THE TASK: Your task is to copy every line of the entries that holds the word "computer".

LISTED RECORDS:
+-------+

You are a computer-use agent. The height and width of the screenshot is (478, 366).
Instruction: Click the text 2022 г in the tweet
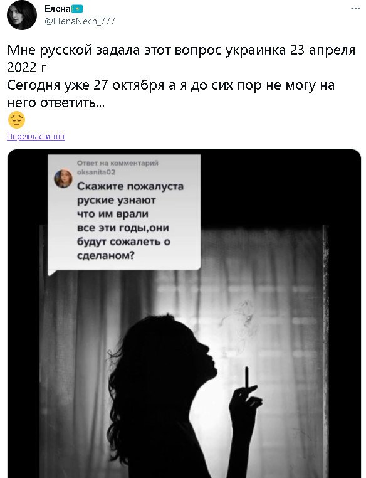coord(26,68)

+-------+

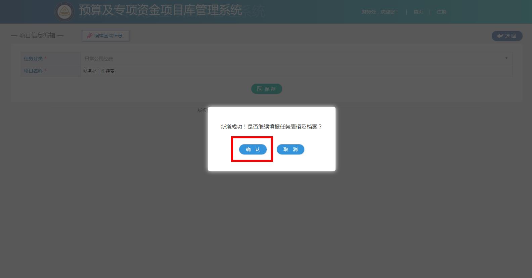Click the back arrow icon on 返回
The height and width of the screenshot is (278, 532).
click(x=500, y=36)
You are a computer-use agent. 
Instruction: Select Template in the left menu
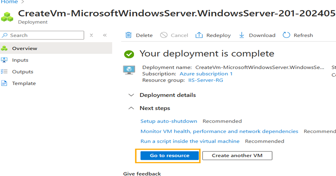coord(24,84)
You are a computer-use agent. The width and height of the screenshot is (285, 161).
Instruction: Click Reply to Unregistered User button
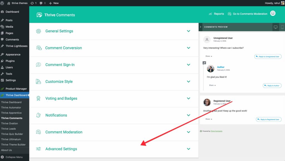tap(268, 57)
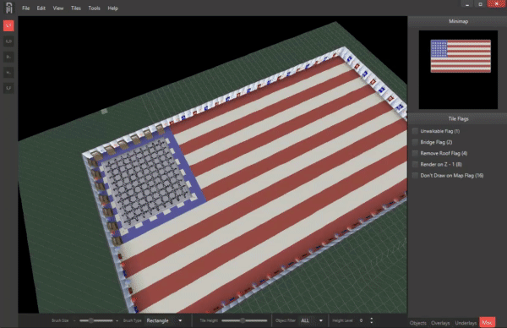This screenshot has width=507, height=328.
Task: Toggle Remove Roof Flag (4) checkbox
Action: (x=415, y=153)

+-------+

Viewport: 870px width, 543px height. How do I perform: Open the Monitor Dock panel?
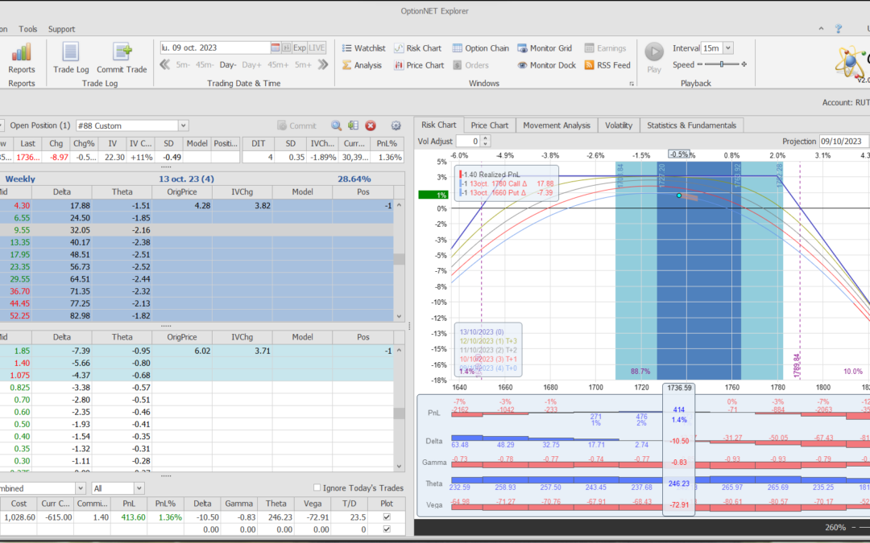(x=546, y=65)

+-------+

ANSWER BELOW:
You are a computer-use agent. The height and width of the screenshot is (478, 366).
You are a computer-use agent. 
You are a computer-use agent. The width and height of the screenshot is (285, 161).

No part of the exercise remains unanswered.